At this juncture the film threatens to become a conventional revenge narrative: with Hasan avenging himself of his torture by murdering citizens of his captors’ nation. However, “War” resists convention and instead indicts the calculus of the “an eye for an eye” ethos. This stands in stark contrast to American action films like “Collateral Damage,” in which the logic of retribution is never called into question, and the act of revenge is celebrated as cathartic and restorative.

In New York, Hasan is reunited with his childhood friend Sayeed (Firdous Bamji). Sayeed has found success in America as a physician and enjoys a comfortable middle-class existence. Sayeed and his family put a human face on the American “other” that Hasan has come to terrorize, and the remainder of the film chronicles his struggle to reconcile the anger that set him on his path of destruction to his burgeoning feelings of affection for his American hosts.

The scenes between Hasan and Sayeed’s sister Duri (Nandana Sen) are especially powerful. Sen’s performance in these scenes demands special notice: she conveys compassion, yearning, and confusion with the poise of a true ingénue. Without resorting to bombast or histrionics, she commands absolute attention in every frame.

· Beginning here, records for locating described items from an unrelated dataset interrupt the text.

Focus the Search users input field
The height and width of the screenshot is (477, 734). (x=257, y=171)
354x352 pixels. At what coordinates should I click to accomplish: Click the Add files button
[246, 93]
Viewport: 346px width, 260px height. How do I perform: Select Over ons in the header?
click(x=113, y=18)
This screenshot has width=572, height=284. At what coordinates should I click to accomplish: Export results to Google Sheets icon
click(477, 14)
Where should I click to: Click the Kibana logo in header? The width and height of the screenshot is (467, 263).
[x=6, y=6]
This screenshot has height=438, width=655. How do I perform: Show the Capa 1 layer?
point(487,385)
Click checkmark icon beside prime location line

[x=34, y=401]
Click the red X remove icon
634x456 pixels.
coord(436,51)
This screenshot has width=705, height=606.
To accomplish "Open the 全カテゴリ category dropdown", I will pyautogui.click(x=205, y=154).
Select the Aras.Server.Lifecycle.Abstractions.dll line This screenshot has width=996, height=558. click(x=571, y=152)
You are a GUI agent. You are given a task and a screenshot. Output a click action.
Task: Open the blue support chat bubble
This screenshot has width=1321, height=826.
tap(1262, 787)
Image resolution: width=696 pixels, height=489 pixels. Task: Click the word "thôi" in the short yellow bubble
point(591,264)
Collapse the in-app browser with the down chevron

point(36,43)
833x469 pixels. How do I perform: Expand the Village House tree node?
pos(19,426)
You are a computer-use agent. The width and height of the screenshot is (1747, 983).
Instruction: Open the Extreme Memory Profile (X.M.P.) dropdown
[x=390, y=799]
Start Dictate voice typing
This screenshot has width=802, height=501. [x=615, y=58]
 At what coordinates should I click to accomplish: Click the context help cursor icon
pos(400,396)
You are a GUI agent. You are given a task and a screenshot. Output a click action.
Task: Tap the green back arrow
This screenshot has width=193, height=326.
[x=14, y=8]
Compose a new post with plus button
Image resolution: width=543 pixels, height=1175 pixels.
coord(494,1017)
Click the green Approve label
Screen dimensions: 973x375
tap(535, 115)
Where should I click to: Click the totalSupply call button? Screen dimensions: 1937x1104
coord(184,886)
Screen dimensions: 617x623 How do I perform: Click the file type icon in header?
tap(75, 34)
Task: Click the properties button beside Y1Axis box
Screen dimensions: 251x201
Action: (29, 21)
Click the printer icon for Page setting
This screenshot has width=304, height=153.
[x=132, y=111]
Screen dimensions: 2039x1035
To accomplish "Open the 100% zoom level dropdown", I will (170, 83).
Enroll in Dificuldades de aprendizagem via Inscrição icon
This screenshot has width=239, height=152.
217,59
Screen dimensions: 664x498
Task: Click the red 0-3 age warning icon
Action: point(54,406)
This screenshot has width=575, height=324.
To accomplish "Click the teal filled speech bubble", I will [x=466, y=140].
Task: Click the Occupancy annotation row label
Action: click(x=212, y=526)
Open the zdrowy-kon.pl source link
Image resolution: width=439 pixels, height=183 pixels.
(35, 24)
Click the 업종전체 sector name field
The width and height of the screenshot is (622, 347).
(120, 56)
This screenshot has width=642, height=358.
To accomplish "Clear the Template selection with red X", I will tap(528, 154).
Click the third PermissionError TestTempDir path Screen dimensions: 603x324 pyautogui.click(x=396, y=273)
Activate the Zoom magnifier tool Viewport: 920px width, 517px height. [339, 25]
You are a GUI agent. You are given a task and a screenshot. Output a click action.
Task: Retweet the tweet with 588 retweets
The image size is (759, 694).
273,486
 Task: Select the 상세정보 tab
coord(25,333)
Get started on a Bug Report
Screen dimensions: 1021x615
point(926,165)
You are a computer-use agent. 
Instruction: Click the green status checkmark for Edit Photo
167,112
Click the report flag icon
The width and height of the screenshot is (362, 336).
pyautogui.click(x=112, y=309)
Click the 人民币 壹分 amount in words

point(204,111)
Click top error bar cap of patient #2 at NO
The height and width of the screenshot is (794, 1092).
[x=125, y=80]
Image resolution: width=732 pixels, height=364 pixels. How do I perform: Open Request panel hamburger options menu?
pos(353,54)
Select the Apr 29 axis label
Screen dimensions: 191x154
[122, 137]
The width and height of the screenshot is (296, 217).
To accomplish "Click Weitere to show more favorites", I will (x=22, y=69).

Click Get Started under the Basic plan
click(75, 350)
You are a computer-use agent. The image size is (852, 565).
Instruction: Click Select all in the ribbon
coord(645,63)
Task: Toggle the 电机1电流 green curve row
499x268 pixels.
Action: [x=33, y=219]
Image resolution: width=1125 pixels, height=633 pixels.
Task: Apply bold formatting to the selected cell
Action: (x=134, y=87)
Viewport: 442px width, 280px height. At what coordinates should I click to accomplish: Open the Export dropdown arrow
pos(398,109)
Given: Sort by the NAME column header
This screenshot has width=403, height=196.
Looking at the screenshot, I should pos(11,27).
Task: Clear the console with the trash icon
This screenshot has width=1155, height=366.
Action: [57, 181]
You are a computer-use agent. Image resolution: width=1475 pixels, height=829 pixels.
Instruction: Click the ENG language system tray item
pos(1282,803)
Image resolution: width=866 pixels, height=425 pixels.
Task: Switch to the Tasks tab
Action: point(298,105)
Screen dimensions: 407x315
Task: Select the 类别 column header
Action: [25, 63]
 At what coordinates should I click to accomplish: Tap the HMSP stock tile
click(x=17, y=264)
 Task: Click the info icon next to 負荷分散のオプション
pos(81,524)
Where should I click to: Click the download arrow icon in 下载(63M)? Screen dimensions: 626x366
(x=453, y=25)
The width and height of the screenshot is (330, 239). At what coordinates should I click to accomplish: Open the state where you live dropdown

Akhtar rises to Sen’s level—his face becomes contorted with desire and fear whenever they share the screen. These scenes make it clear that “War”’s title refers as much to the rival impulses bearing on Hasan as to the larger political conflict in which he is involved. By exploring the gentler facets of Hasan’s personality, the film reminds us that its protagonist is no monster, but a man with wholly human capacities for love and hate alike.

Utlimately, “War”’s ambition outstrips its indie-film aesthetic: it is a political tragedy on the scale of “Doctor Zhivago,” constrained in its execution by a “Clerks”-level budget. As a cost-cutting measure, “War” is shot on high-definition video, and like many films of this medium it seems perennially underexposed.

Also, it lacks the rapturous quality of a celluloid production—which is unfortunate because many of the film’s otherwise beautiful shots lose a bit of their visual poetry due to video’s representational limitations.

However, what “War” lacks in visual refinement it more than compensates for in thematic resonance and superior acting. “The War Within” is a compelling and important film, and it deserves to be seen. It may not change minds on either side of the Islam/West divide, but it will certainly touch hearts.